耐震診断、改修で安全性を確保した建築物に対して全国統一のマークやプレートを表示できる「耐震診断・耐震改修マーク表示制度」について、県内では6月30日現在、松坂屋静岡店本館など9施設が制度の適用を受けている。件数は少ないものの、全国の交付件数(35件)の約4分の1を占めている。県内では4月から、耐震判定団体の静岡県建築士事務所協会(山崎善利会長)がプレートを交付。東海地震の発生が心配される中で、特定建築物の所有者に対する啓発などの取り組みに一定の成果が出ている。県士事協では判定団体として、各事業を通じて耐震化の必要性を訴えていく。
マーク表示制度は、1981年以前の旧耐震診断基準で建築された学校や百貨店、展示場など大型施設を対象に、耐震性を証明するプレートを交付するもの。建築物の耐震改修促進や、災害発生時の有効利用などの促進を主な狙いとしている。
2008年2月に、全都道府県の耐震化促進担当部署と建築関連団体などで構成する「既存建築物耐震診断・改修等推進全国ネットワーク委員会」(岡田恒男委員長)や日本建築防災協会などが創設した。
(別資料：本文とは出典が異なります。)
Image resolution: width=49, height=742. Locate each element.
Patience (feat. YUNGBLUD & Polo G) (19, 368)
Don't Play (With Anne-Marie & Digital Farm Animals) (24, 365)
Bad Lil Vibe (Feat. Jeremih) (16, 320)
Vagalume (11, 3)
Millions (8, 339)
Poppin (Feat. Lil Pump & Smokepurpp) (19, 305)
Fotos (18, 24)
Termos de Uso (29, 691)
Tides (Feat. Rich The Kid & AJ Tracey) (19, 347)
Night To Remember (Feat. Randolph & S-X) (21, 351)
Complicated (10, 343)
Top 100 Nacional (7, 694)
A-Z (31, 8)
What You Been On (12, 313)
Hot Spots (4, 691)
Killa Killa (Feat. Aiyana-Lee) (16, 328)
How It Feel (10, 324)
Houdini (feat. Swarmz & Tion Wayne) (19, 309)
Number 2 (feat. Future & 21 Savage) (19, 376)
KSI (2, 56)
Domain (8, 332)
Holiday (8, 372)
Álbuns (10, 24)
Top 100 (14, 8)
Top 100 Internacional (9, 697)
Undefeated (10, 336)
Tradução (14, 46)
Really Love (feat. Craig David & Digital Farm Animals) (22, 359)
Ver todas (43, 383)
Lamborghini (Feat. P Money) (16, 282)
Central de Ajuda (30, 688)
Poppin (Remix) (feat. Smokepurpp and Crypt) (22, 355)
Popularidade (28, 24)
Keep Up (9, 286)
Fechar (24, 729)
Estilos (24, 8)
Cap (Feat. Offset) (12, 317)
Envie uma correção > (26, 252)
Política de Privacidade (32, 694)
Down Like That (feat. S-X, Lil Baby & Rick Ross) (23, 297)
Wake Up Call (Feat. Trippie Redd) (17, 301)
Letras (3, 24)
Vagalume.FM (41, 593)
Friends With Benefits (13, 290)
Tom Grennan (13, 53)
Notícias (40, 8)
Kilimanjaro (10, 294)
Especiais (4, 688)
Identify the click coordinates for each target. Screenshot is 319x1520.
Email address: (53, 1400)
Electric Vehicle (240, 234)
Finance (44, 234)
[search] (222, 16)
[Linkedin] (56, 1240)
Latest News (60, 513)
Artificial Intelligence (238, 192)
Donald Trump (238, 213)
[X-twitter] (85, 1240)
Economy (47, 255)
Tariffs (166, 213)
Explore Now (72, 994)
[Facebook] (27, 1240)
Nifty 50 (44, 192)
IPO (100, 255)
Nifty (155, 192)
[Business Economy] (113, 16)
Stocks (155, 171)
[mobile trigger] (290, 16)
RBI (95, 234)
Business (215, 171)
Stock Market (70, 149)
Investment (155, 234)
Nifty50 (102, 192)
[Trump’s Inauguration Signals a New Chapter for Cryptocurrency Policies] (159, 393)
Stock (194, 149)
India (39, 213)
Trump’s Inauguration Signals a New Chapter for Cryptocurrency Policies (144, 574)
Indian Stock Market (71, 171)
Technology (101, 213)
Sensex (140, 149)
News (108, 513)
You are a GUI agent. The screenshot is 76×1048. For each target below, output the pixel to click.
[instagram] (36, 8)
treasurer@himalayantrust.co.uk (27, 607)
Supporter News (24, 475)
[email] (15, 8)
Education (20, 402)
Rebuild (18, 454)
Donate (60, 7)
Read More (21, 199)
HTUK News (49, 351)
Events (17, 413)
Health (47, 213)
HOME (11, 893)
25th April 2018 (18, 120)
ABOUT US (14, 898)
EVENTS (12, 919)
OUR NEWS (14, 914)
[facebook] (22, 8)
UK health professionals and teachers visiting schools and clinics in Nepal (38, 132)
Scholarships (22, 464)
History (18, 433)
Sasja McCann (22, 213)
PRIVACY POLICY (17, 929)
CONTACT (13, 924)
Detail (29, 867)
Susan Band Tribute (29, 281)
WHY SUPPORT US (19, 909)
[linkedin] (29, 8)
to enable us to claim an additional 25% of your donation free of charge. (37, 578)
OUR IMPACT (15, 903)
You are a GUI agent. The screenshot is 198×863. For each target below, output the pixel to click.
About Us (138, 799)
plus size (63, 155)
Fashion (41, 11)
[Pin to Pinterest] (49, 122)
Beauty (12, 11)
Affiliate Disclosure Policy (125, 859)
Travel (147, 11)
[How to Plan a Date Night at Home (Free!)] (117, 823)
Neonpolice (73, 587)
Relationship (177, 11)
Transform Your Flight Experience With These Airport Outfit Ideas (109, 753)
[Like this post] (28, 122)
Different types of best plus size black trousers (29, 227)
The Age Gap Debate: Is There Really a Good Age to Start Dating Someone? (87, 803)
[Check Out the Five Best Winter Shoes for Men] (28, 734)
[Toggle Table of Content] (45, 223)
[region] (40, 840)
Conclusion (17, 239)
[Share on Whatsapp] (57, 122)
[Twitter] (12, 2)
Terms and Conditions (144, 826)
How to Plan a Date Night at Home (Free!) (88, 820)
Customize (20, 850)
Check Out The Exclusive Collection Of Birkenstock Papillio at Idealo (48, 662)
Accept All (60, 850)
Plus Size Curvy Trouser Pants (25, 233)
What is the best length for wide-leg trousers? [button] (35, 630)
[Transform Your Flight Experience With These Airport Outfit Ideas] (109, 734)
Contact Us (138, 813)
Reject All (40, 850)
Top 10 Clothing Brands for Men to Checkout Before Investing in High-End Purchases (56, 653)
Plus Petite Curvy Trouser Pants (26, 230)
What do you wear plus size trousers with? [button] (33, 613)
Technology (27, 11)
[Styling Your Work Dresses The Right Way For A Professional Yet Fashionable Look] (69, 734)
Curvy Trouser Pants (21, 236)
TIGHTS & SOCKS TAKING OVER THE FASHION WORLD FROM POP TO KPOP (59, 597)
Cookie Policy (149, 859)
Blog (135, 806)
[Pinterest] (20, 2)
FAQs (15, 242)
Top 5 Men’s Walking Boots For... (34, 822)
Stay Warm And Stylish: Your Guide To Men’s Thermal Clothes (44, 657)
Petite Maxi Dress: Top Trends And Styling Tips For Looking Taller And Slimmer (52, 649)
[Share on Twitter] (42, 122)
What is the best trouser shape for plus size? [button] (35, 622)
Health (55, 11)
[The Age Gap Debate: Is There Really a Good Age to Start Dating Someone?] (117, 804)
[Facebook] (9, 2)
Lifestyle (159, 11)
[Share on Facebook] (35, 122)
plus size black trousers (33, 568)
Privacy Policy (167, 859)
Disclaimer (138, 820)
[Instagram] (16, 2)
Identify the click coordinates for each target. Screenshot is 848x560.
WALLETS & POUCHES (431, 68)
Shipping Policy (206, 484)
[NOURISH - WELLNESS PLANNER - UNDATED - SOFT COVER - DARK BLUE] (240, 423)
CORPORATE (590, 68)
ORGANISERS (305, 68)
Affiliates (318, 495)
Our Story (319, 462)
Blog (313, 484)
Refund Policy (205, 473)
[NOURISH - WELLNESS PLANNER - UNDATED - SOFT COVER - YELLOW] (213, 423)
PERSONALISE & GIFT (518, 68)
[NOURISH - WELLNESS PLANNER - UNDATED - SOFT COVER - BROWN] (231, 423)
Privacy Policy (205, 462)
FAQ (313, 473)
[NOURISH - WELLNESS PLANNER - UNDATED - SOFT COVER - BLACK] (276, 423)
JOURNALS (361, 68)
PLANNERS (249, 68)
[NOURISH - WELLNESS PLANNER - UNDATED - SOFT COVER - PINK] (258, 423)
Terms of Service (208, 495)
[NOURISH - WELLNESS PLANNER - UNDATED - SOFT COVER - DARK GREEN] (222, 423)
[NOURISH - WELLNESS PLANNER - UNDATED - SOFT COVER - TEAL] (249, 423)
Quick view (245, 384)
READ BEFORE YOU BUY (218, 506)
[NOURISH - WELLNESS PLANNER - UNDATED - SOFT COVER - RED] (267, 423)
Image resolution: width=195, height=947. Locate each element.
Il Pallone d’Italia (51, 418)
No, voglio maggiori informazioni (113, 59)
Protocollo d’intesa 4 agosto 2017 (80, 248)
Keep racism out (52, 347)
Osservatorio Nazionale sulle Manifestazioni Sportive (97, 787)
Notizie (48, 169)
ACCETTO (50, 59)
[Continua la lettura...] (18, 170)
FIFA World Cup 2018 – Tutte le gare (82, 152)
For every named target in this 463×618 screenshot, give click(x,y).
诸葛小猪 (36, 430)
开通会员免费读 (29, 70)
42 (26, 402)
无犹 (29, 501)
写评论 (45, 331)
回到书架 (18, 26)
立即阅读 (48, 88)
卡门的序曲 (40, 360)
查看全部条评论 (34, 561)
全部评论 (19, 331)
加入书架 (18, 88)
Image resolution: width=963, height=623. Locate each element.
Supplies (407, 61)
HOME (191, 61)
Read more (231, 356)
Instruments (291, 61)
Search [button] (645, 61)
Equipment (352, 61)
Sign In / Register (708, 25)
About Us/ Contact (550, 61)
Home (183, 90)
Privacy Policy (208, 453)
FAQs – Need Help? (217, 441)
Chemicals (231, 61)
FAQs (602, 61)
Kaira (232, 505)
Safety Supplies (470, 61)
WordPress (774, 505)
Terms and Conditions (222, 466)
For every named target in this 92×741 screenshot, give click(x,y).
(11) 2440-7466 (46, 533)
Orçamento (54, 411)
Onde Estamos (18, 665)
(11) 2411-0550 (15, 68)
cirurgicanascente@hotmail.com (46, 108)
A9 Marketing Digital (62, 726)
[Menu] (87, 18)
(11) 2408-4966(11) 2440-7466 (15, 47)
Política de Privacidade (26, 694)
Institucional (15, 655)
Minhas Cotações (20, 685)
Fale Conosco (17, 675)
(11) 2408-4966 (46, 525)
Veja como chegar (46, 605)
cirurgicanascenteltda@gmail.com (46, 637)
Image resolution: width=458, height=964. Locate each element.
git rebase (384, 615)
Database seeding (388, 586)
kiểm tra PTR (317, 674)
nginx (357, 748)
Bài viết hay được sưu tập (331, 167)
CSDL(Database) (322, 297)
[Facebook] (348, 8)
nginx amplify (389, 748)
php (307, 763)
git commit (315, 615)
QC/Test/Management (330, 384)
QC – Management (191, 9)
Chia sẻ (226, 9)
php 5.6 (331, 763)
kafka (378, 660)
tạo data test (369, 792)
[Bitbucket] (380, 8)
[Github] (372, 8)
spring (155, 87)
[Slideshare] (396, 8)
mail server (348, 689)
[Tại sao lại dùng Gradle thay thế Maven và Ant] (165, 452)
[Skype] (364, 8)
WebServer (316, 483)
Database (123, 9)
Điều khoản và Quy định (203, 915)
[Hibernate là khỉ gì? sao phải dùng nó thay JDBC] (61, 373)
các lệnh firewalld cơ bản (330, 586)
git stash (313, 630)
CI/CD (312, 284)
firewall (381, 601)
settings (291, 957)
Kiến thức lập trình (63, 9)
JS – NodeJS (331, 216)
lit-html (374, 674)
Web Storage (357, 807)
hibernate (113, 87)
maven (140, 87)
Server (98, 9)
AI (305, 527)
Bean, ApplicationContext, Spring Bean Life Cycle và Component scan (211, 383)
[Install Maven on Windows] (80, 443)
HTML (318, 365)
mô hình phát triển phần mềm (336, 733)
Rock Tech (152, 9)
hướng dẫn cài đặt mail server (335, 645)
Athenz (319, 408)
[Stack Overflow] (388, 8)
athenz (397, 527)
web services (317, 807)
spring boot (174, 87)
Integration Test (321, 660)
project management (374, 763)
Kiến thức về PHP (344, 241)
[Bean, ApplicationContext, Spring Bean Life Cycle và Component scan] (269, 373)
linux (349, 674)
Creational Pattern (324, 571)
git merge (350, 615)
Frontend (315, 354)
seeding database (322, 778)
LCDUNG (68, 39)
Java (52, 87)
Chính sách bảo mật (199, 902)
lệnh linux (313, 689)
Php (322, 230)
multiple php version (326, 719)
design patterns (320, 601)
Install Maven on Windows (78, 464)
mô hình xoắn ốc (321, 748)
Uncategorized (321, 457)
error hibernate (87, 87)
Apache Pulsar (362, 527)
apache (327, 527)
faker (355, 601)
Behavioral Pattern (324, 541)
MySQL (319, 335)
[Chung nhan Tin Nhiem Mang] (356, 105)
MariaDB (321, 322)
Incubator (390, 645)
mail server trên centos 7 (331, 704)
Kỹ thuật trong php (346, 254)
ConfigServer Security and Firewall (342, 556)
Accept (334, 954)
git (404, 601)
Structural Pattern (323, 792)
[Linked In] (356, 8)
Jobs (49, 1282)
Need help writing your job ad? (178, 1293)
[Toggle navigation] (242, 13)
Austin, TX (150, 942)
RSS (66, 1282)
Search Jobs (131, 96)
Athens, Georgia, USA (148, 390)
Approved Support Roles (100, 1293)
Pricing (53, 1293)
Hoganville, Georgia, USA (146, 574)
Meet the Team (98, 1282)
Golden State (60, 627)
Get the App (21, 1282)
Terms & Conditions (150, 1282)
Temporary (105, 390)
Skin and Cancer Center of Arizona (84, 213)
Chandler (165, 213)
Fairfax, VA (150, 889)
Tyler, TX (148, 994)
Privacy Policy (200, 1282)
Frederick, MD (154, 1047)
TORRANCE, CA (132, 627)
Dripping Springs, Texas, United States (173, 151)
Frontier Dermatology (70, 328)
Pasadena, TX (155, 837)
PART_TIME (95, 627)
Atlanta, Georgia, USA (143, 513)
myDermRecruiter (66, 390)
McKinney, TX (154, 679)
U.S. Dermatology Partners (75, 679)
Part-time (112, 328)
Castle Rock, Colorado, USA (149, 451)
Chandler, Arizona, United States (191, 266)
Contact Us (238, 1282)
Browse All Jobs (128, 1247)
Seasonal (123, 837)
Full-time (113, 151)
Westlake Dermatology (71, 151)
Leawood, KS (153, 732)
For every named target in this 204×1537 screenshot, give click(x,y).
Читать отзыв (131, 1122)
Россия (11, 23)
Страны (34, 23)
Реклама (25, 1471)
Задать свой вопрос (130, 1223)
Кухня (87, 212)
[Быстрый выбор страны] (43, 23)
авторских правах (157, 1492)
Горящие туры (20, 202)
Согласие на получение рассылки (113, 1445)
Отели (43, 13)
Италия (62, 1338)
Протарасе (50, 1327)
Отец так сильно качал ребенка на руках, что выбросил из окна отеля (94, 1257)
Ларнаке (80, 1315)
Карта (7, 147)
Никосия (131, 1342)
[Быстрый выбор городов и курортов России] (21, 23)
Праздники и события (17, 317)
県内では、09年度から県建築士事務所協会が判定団体としてプレートの交付を開始。4月8日に松坂屋静岡店本館など4施設が県内で初めて制度の適用を受けている。
山崎会長は「警戒宣言発令時や地震発生時に施設の利用者が的確に対応できるよう、他の施設でも耐震化の必要性を再認識し、ぜひ耐震診断などに着手してほしい」とし、県内の特定建築物などの耐震化に期待を寄せている。